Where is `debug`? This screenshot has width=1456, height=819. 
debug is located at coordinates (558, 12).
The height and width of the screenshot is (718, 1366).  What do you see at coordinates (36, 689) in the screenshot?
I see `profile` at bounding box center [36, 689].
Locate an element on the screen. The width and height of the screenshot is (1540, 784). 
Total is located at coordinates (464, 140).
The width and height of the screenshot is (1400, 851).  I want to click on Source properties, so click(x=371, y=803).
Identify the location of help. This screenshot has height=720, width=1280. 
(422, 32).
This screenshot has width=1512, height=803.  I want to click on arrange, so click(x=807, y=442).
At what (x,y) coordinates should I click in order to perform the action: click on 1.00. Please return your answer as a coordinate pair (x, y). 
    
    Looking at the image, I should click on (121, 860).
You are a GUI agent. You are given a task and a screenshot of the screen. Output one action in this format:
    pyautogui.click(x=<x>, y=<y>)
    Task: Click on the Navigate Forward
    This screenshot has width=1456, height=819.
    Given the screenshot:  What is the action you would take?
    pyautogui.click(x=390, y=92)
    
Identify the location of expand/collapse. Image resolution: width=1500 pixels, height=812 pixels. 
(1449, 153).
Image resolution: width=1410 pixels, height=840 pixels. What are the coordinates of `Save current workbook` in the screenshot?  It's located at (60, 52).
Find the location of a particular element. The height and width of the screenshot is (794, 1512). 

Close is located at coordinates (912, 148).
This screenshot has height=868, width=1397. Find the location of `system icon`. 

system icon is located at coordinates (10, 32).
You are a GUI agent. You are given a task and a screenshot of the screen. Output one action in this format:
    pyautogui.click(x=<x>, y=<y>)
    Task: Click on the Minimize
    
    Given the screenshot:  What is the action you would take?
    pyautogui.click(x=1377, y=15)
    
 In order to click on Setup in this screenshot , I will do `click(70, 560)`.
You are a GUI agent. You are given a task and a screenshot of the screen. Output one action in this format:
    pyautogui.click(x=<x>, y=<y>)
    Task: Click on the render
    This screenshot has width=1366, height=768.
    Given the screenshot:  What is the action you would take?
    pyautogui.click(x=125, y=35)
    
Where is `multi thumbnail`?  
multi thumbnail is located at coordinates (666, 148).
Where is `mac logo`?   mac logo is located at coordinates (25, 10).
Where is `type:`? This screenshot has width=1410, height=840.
---*---
Your objective.
Reproduce the data above line for line, with no changes to wording, spacing, or punctuation.

Expected answer.
Where is `debug`? This screenshot has width=1456, height=819. 
debug is located at coordinates (558, 12).
The height and width of the screenshot is (718, 1366).  What do you see at coordinates (36, 689) in the screenshot?
I see `profile` at bounding box center [36, 689].
Locate an element on the screen. The width and height of the screenshot is (1540, 784). 
Total is located at coordinates (464, 140).
The width and height of the screenshot is (1400, 851).  I want to click on Source properties, so click(x=371, y=803).
Identify the location of help. This screenshot has height=720, width=1280. 
(422, 32).
This screenshot has width=1512, height=803.  I want to click on arrange, so click(x=807, y=442).
At what (x,y) coordinates should I click in order to perform the action: click on 1.00. Please return your answer as a coordinate pair (x, y). 
    
    Looking at the image, I should click on (121, 860).
You are a GUI agent. You are given a task and a screenshot of the screen. Output one action in this format:
    pyautogui.click(x=<x>, y=<y>)
    Task: Click on the Navigate Forward
    This screenshot has width=1456, height=819.
    Given the screenshot:  What is the action you would take?
    pyautogui.click(x=390, y=92)
    
Identify the location of expand/collapse. Image resolution: width=1500 pixels, height=812 pixels. 
(1449, 153).
Image resolution: width=1410 pixels, height=840 pixels. What are the coordinates of `Save current workbook` in the screenshot?  It's located at (60, 52).
Find the location of a particular element. The height and width of the screenshot is (794, 1512). 

Close is located at coordinates (912, 148).
This screenshot has height=868, width=1397. Find the location of `system icon`. 

system icon is located at coordinates (10, 32).
You are a GUI agent. You are given a task and a screenshot of the screen. Output one action in this format:
    pyautogui.click(x=<x>, y=<y>)
    Task: Click on the Minimize
    
    Given the screenshot:  What is the action you would take?
    pyautogui.click(x=1377, y=15)
    
 In order to click on Setup in this screenshot , I will do `click(70, 560)`.
You are a GUI agent. You are given a task and a screenshot of the screen. Output one action in this format:
    pyautogui.click(x=<x>, y=<y>)
    Task: Click on the render
    This screenshot has width=1366, height=768.
    Given the screenshot:  What is the action you would take?
    pyautogui.click(x=125, y=35)
    
Where is `multi thumbnail`?  
multi thumbnail is located at coordinates (666, 148).
Where is `mac logo`?   mac logo is located at coordinates (25, 10).
Where is `type:`? This screenshot has width=1410, height=840.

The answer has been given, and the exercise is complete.